Would the two-state option have a better chance? For all the obstacles, disappointments and setbacks it appears to be the more implementable. It would also break the impasse. But if it is not based on the 1967 Green Line, the 22% West Bank as contiguous territory, with genuine independence and sovereignty, it stands no chance. If it is based on such sovereignty, it becomes a viable option for the Palestinians and the international community of nations, including the Arab States, to buy-in to. This has been suggested in the Palestinian Prisoners' Manifesto of June 2006, and the Beirut Declaration of Arab States in 2002, which agreed to the recognition of Israel if such terms were met.

If it is impossible to jump to a unitary state, then the two-state solution may be the only option. It could form the basis, through mutual economic progress, to evolve by steps into a common state.

States change throughout history. The Zionist project displays all the signs of corruption and decay; a confused ruling political-military elite that has hopelessly lost its way; a state that manifestly fails to handle its inner contradictions. The first Intifada manifested remarkable popular creativity; developed as a mass struggle; generated a courageous peace movement, that began uniting Israelis and Palestinians.

Give such a movement a programme of action; clear objectives; international support and it will break the mould. South Africa has been there!
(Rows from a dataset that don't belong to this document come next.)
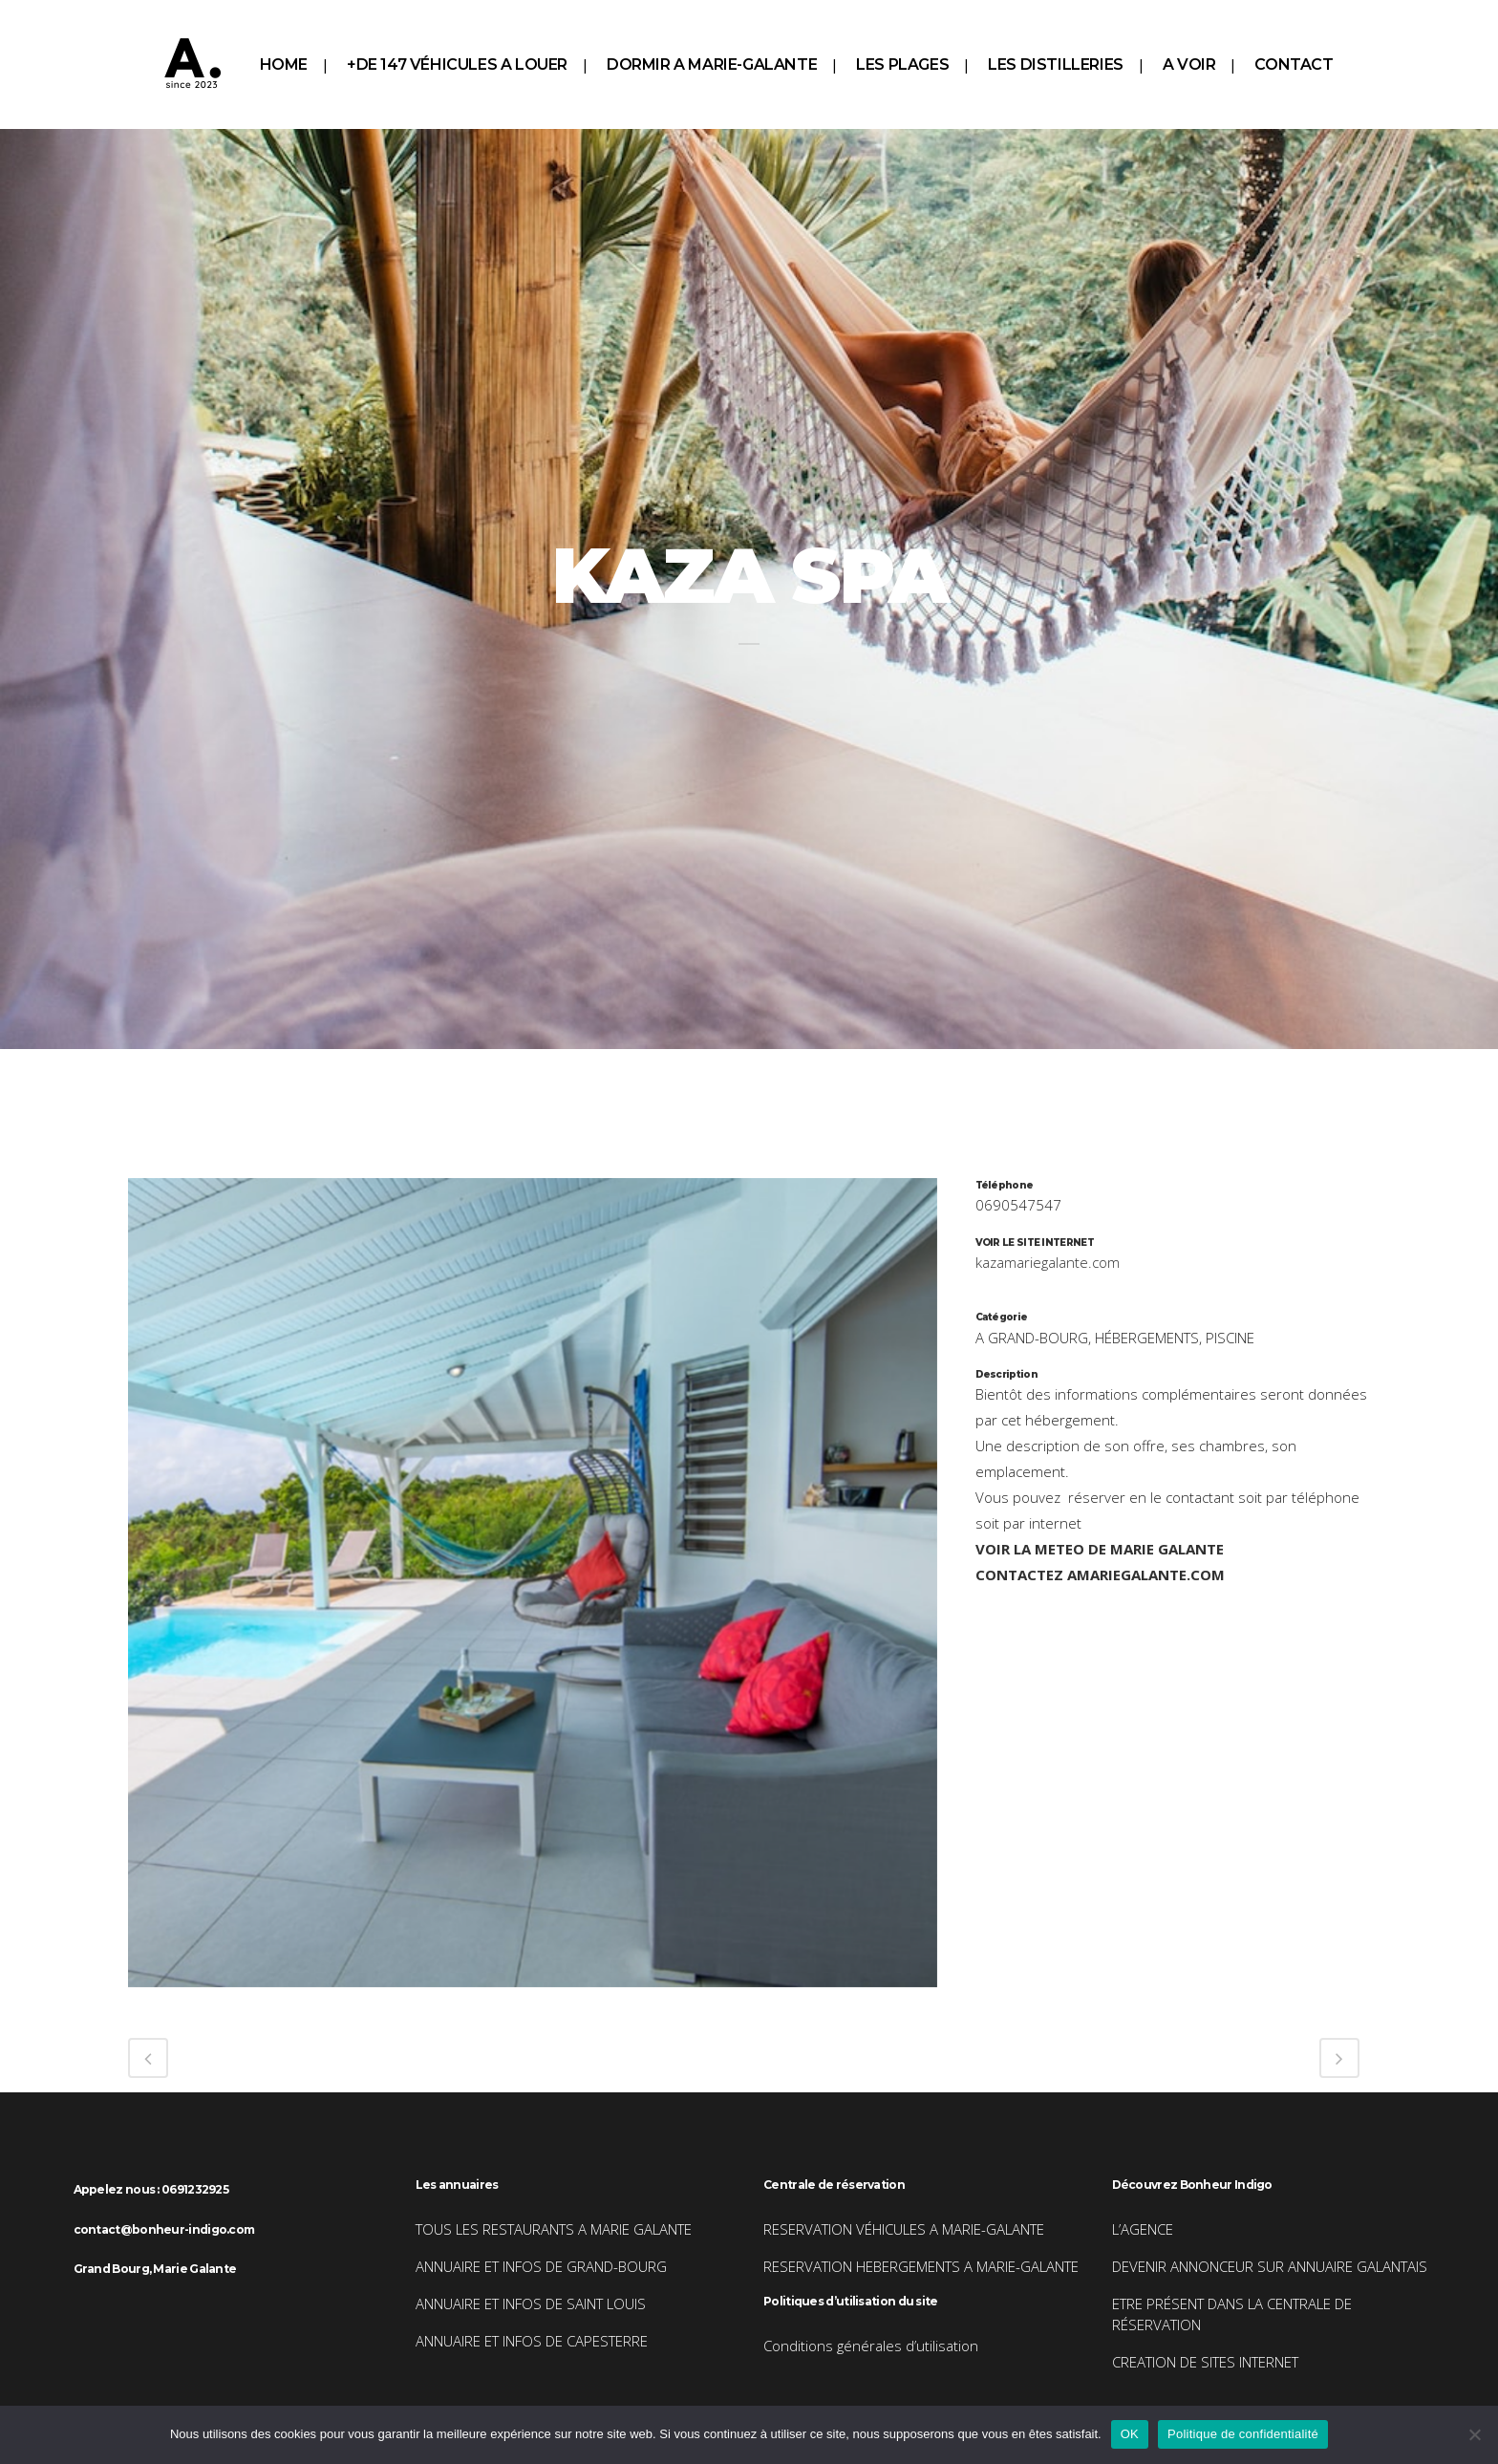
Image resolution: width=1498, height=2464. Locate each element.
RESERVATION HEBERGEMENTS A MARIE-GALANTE (921, 2266)
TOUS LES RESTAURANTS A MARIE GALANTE (554, 2229)
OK (1130, 2434)
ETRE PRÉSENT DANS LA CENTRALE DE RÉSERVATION (1232, 2314)
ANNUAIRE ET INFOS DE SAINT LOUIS (531, 2303)
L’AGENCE (1142, 2229)
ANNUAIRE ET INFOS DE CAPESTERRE (532, 2340)
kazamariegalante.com (1047, 1262)
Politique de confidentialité (1242, 2434)
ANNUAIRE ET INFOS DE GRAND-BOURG (541, 2266)
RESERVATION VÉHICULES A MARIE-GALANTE (903, 2229)
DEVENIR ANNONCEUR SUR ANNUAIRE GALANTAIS (1269, 2266)
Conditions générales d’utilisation (870, 2345)
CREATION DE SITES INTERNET (1205, 2361)
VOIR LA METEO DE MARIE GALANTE (1099, 1548)
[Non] (1474, 2434)
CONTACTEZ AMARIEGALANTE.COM (1100, 1574)
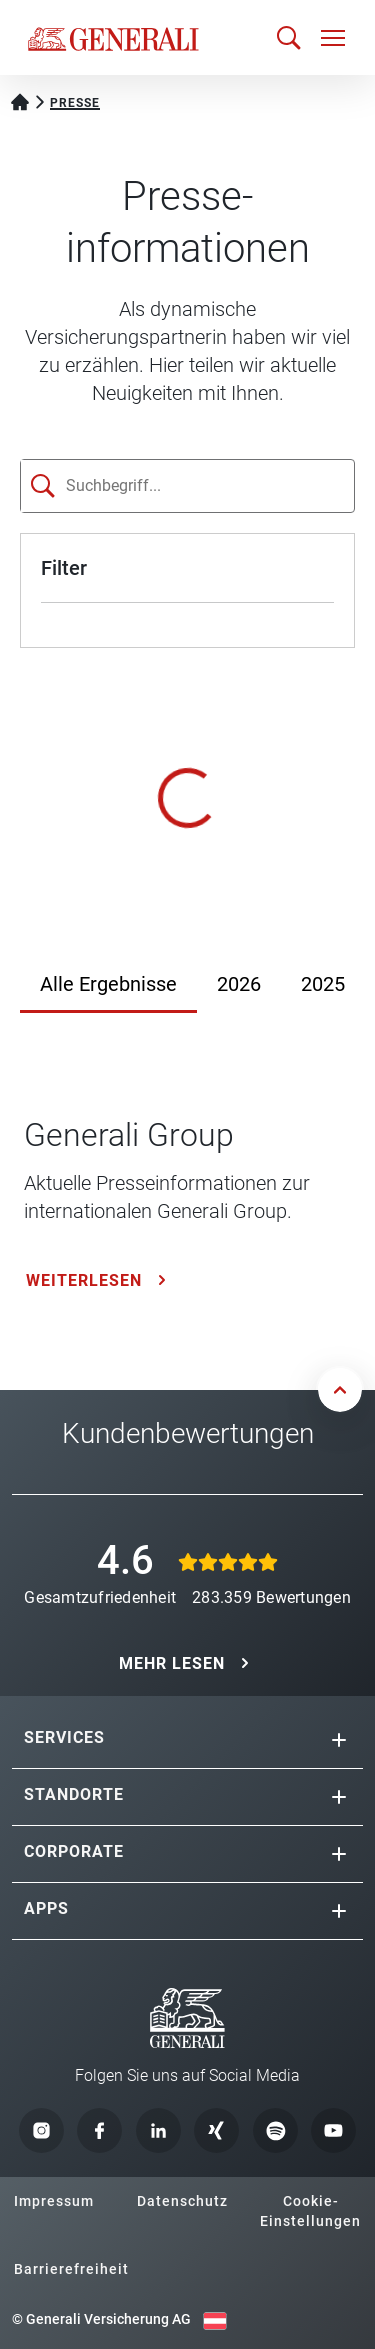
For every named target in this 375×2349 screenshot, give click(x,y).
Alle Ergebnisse (108, 984)
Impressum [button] (54, 2201)
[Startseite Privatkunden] (20, 100)
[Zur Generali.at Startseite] (113, 38)
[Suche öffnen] (289, 37)
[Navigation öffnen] (333, 38)
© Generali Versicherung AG (101, 2319)
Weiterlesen (84, 1280)
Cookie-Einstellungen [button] (310, 2211)
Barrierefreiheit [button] (71, 2269)
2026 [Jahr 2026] (239, 984)
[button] (339, 1740)
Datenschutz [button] (182, 2201)
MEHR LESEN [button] (172, 1663)
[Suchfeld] (150, 486)
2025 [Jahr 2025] (323, 984)
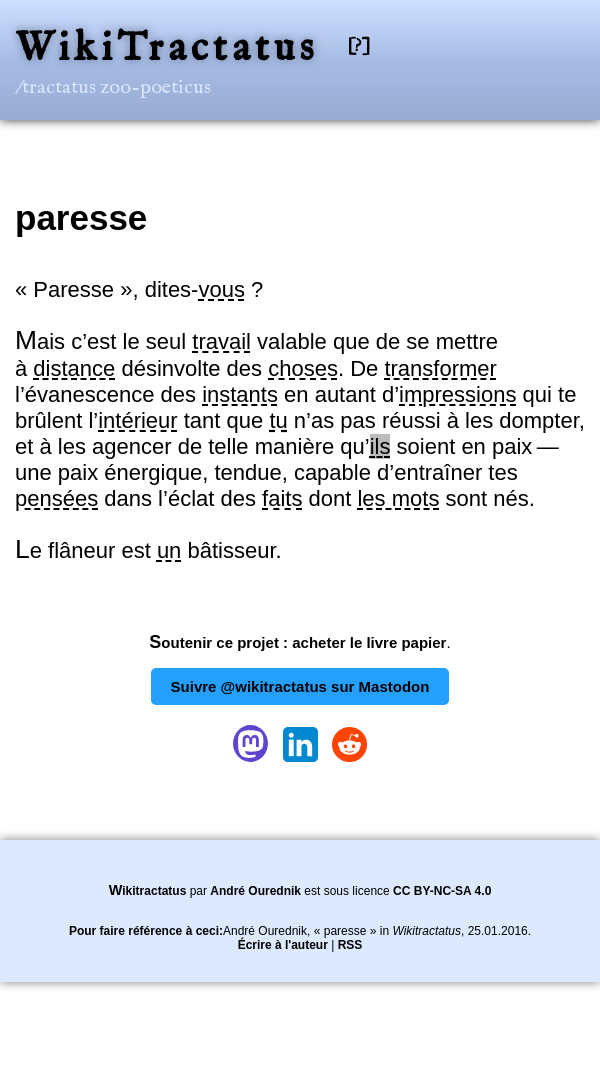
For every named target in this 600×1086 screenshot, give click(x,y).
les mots (398, 498)
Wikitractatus (148, 891)
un (169, 550)
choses (303, 368)
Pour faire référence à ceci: (146, 931)
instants (240, 394)
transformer (440, 368)
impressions (457, 394)
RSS (350, 945)
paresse (81, 217)
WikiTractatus (166, 49)
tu (278, 420)
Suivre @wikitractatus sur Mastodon (300, 686)
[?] (359, 46)
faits (282, 498)
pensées (56, 498)
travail (221, 341)
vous (221, 289)
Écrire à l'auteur (283, 945)
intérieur (137, 420)
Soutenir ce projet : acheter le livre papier (297, 642)
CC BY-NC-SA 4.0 (442, 891)
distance (74, 368)
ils (380, 446)
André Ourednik (255, 891)
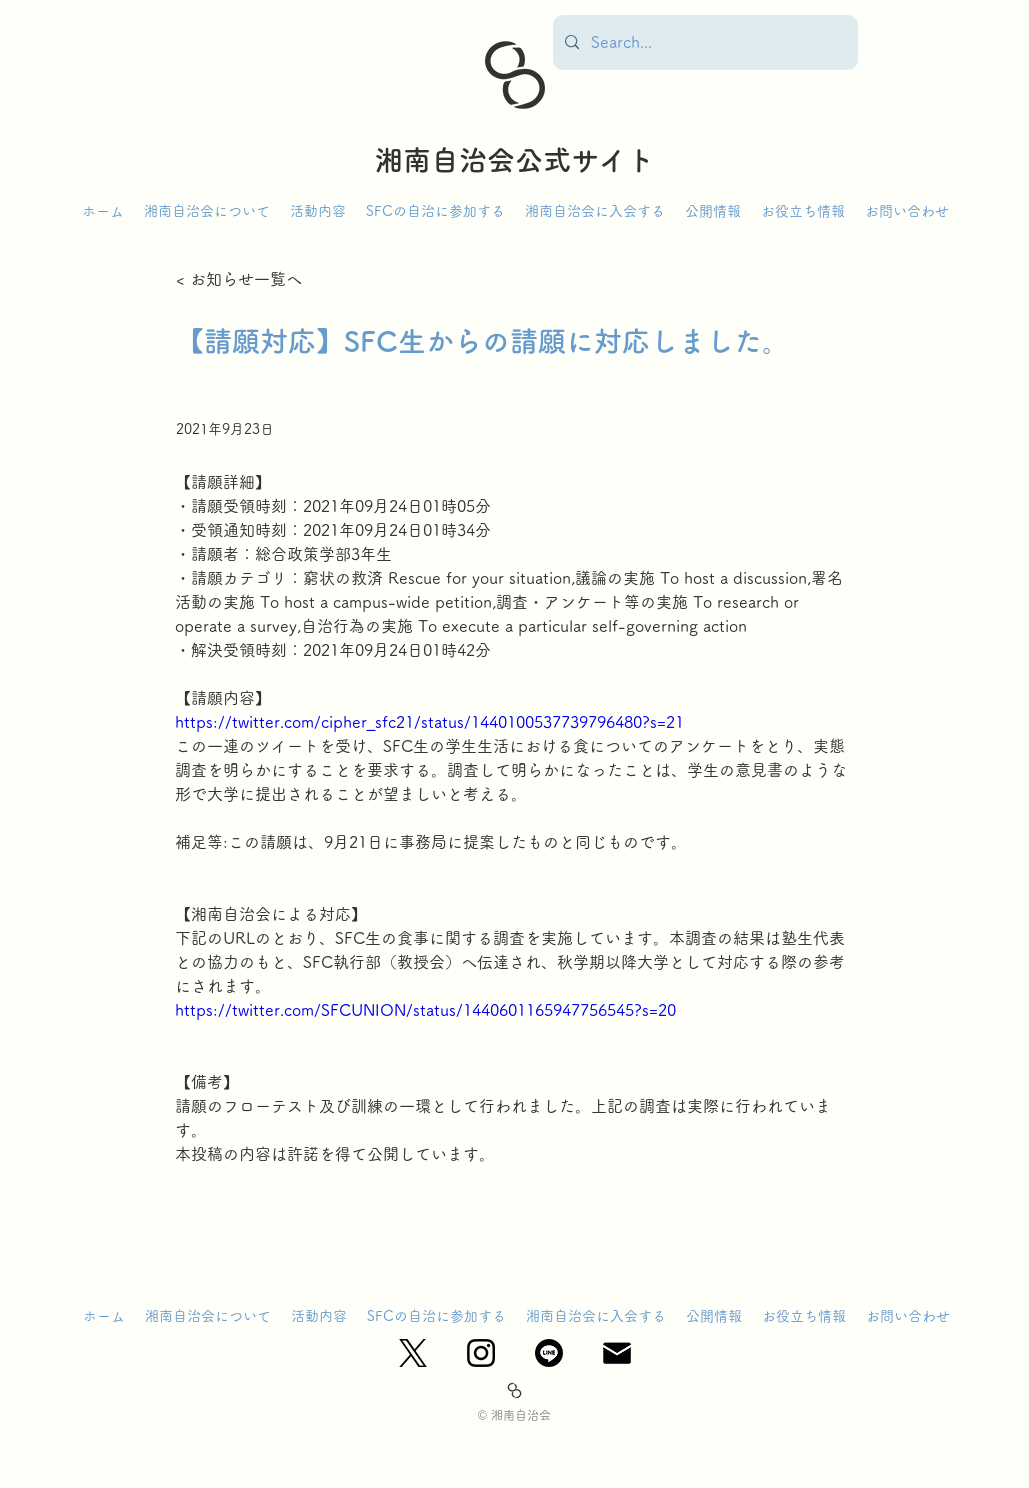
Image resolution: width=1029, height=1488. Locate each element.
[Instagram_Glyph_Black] (481, 1353)
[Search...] (703, 42)
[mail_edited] (617, 1353)
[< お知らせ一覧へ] (242, 279)
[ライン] (549, 1353)
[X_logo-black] (413, 1353)
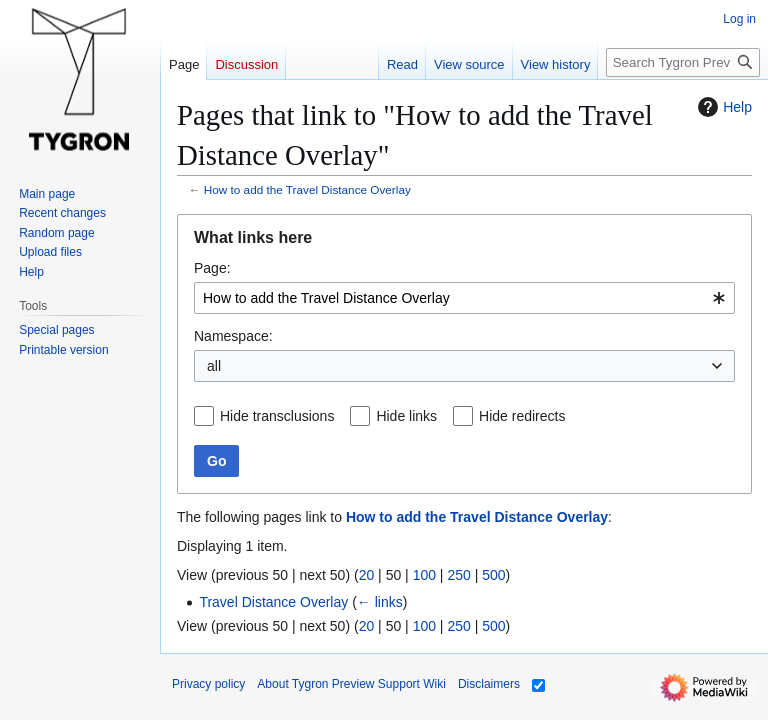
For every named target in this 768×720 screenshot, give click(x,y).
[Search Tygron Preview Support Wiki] (683, 62)
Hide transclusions (277, 416)
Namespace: (233, 336)
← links (380, 602)
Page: (212, 268)
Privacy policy (208, 684)
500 (493, 575)
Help (722, 107)
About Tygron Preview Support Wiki (351, 684)
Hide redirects (522, 416)
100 (424, 575)
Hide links (406, 416)
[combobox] (464, 298)
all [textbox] (214, 366)
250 (458, 575)
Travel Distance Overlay (273, 602)
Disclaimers (489, 684)
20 (367, 575)
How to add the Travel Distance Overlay (307, 189)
Uri Avnery has asked Israelis: "What is our historic objective in this confrontation? A fool will say: to rely on America and world Jewry. The greatest fools will add: There is no solution. This situation will last forever. There is nothing to be done but defend ourselves in war, after war, after war."

Avnery has consistently argued that Zionism has planted a foreign body in Palestine which promised, in the words of Theodore Herzl, to constitute for Europe in Palestine "a part of the wall against Asia, and serve as the vanguard of civilization against barbarism." Avery points out that without knowing "Olmert almost repeated the formula in his justification of his war [against Lebanon] …to please Bush."

"The wise," Avery says, "want to live here in 500 years" and he adds: "our most basic national interests demand that we extend our hands to the Arab nations and act together with them for the rehabilitation of the region." The one or the two-state option could well provide the historic breakthrough. One does not have to uphold Zionism or the state of Israel in its present form to support the existence of the Jewish people, their religion and culture. Democracy, rather than exclusivism, is the best antidote to anti-semitism, racism and xenophobia.

Ronnie Kasrils is Minister for Intelligence, and writes in his personal capacity.